**WORK TO COMPLETE:** The records appear below. Copy each one exactly.

(Pixel coordinate grounding data)
- - - - -
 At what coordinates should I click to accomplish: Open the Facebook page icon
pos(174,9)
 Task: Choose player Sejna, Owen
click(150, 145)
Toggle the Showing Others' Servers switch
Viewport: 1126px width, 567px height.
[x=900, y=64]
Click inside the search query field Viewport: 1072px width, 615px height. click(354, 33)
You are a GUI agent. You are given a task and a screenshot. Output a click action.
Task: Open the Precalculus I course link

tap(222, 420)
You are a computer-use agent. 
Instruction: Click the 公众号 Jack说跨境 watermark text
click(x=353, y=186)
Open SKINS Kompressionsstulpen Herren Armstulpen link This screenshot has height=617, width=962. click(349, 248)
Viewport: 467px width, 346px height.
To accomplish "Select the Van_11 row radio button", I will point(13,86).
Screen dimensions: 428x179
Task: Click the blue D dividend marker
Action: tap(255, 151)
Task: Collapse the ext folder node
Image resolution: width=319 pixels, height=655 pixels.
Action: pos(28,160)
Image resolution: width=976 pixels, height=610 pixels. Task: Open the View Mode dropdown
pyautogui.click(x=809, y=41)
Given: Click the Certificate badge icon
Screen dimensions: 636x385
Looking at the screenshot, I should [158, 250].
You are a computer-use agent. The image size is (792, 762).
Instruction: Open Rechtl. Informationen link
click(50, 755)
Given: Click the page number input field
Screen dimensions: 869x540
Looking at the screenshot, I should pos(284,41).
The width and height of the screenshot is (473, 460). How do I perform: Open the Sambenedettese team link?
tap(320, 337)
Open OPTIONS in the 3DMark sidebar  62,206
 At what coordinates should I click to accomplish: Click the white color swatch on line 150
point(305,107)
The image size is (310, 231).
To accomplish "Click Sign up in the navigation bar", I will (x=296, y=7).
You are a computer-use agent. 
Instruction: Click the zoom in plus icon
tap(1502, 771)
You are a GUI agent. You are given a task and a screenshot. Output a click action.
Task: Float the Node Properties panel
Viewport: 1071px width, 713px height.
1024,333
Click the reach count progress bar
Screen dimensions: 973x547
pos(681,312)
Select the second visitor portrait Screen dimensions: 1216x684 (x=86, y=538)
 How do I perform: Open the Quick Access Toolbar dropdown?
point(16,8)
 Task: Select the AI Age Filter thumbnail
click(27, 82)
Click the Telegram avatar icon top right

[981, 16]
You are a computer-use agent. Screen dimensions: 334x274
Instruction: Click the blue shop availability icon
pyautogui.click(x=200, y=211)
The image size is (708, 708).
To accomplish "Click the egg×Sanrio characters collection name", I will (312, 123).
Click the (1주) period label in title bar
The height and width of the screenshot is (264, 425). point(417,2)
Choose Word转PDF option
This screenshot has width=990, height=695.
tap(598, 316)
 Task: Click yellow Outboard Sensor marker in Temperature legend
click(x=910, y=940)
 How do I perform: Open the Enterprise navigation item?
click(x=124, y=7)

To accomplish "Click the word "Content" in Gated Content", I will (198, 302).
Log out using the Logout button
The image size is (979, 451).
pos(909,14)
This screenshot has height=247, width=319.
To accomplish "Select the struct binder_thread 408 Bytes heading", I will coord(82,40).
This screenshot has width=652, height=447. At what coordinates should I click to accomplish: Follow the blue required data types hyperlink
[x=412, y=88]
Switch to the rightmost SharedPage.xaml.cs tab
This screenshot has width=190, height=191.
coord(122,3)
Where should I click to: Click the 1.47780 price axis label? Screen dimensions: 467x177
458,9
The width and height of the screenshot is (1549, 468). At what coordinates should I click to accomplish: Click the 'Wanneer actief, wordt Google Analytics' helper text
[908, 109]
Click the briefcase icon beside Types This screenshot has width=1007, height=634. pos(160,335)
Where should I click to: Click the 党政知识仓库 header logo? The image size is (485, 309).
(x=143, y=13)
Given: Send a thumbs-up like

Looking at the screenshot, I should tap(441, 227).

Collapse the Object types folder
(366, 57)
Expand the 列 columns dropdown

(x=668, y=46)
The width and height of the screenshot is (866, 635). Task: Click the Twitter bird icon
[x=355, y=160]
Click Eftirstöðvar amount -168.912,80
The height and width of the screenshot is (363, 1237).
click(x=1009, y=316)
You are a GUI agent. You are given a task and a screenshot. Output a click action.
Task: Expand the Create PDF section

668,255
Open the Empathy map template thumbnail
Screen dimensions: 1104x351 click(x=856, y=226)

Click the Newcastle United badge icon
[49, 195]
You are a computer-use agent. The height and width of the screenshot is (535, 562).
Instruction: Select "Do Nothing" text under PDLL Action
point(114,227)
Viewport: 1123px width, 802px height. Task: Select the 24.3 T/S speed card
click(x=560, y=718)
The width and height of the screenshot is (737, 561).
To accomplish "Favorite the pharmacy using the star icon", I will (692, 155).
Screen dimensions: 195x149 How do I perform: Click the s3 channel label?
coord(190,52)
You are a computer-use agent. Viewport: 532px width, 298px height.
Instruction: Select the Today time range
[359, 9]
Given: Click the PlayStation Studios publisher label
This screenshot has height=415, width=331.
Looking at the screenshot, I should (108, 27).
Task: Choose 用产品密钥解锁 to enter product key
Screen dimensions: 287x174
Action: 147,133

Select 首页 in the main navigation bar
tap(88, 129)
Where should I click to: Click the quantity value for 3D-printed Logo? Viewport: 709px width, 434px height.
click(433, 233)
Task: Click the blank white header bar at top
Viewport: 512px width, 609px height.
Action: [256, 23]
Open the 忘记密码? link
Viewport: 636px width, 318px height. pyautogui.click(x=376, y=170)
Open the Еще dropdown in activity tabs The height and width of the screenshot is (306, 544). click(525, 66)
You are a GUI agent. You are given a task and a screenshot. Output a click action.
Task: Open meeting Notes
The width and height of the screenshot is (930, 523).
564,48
- - - - -
**TASK SOLUTION:**
 At what coordinates should I click to accomplish: Open the Facebook page icon
pos(174,9)
 Task: Choose player Sejna, Owen
click(150, 145)
Toggle the Showing Others' Servers switch
Viewport: 1126px width, 567px height.
[x=900, y=64]
Click inside the search query field Viewport: 1072px width, 615px height. click(354, 33)
You are a GUI agent. You are given a task and a screenshot. Output a click action.
Task: Open the Precalculus I course link

tap(222, 420)
You are a computer-use agent. 
Instruction: Click the 公众号 Jack说跨境 watermark text
click(x=353, y=186)
Open SKINS Kompressionsstulpen Herren Armstulpen link This screenshot has height=617, width=962. click(349, 248)
Viewport: 467px width, 346px height.
To accomplish "Select the Van_11 row radio button", I will point(13,86).
Screen dimensions: 428x179
Task: Click the blue D dividend marker
Action: tap(255, 151)
Task: Collapse the ext folder node
Image resolution: width=319 pixels, height=655 pixels.
Action: pos(28,160)
Image resolution: width=976 pixels, height=610 pixels. Task: Open the View Mode dropdown
pyautogui.click(x=809, y=41)
Given: Click the Certificate badge icon
Screen dimensions: 636x385
Looking at the screenshot, I should [158, 250].
You are a computer-use agent. The image size is (792, 762).
Instruction: Open Rechtl. Informationen link
click(50, 755)
Given: Click the page number input field
Screen dimensions: 869x540
Looking at the screenshot, I should pos(284,41).
The width and height of the screenshot is (473, 460). How do I perform: Open the Sambenedettese team link?
tap(320, 337)
Open OPTIONS in the 3DMark sidebar  62,206
 At what coordinates should I click to accomplish: Click the white color swatch on line 150
point(305,107)
The image size is (310, 231).
To accomplish "Click Sign up in the navigation bar", I will (x=296, y=7).
You are a computer-use agent. 
Instruction: Click the zoom in plus icon
tap(1502, 771)
You are a GUI agent. You are given a task and a screenshot. Output a click action.
Task: Float the Node Properties panel
Viewport: 1071px width, 713px height.
1024,333
Click the reach count progress bar
Screen dimensions: 973x547
pos(681,312)
Select the second visitor portrait Screen dimensions: 1216x684 (x=86, y=538)
 How do I perform: Open the Quick Access Toolbar dropdown?
point(16,8)
 Task: Select the AI Age Filter thumbnail
click(27, 82)
Click the Telegram avatar icon top right

[981, 16]
You are a computer-use agent. Screen dimensions: 334x274
Instruction: Click the blue shop availability icon
pyautogui.click(x=200, y=211)
The image size is (708, 708).
To accomplish "Click the egg×Sanrio characters collection name", I will (312, 123).
Click the (1주) period label in title bar
The height and width of the screenshot is (264, 425). point(417,2)
Choose Word转PDF option
This screenshot has width=990, height=695.
tap(598, 316)
 Task: Click yellow Outboard Sensor marker in Temperature legend
click(x=910, y=940)
 How do I perform: Open the Enterprise navigation item?
click(x=124, y=7)

To accomplish "Click the word "Content" in Gated Content", I will (198, 302).
Log out using the Logout button
The image size is (979, 451).
pos(909,14)
This screenshot has height=247, width=319.
To accomplish "Select the struct binder_thread 408 Bytes heading", I will coord(82,40).
This screenshot has width=652, height=447. At what coordinates should I click to accomplish: Follow the blue required data types hyperlink
[x=412, y=88]
Switch to the rightmost SharedPage.xaml.cs tab
This screenshot has width=190, height=191.
coord(122,3)
Where should I click to: Click the 1.47780 price axis label? Screen dimensions: 467x177
458,9
The width and height of the screenshot is (1549, 468). At what coordinates should I click to accomplish: Click the 'Wanneer actief, wordt Google Analytics' helper text
[908, 109]
Click the briefcase icon beside Types This screenshot has width=1007, height=634. pos(160,335)
Where should I click to: Click the 党政知识仓库 header logo? The image size is (485, 309).
(x=143, y=13)
Given: Send a thumbs-up like

Looking at the screenshot, I should tap(441, 227).

Collapse the Object types folder
(366, 57)
Expand the 列 columns dropdown

(x=668, y=46)
The width and height of the screenshot is (866, 635). Task: Click the Twitter bird icon
[x=355, y=160]
Click Eftirstöðvar amount -168.912,80
The height and width of the screenshot is (363, 1237).
click(x=1009, y=316)
You are a GUI agent. You are given a task and a screenshot. Output a click action.
Task: Expand the Create PDF section

668,255
Open the Empathy map template thumbnail
Screen dimensions: 1104x351 click(x=856, y=226)

Click the Newcastle United badge icon
[49, 195]
You are a computer-use agent. The height and width of the screenshot is (535, 562).
Instruction: Select "Do Nothing" text under PDLL Action
point(114,227)
Viewport: 1123px width, 802px height. Task: Select the 24.3 T/S speed card
click(x=560, y=718)
The width and height of the screenshot is (737, 561).
To accomplish "Favorite the pharmacy using the star icon", I will (692, 155).
Screen dimensions: 195x149 How do I perform: Click the s3 channel label?
coord(190,52)
You are a computer-use agent. Viewport: 532px width, 298px height.
Instruction: Select the Today time range
[359, 9]
Given: Click the PlayStation Studios publisher label
This screenshot has height=415, width=331.
Looking at the screenshot, I should (108, 27).
Task: Choose 用产品密钥解锁 to enter product key
Screen dimensions: 287x174
Action: 147,133

Select 首页 in the main navigation bar
tap(88, 129)
Where should I click to: Click the quantity value for 3D-printed Logo? Viewport: 709px width, 434px height.
click(433, 233)
Task: Click the blank white header bar at top
Viewport: 512px width, 609px height.
Action: [256, 23]
Open the 忘记密码? link
Viewport: 636px width, 318px height. pyautogui.click(x=376, y=170)
Open the Еще dropdown in activity tabs The height and width of the screenshot is (306, 544). click(525, 66)
You are a GUI agent. You are given a task and a screenshot. Output a click action.
Task: Open meeting Notes
The width and height of the screenshot is (930, 523).
564,48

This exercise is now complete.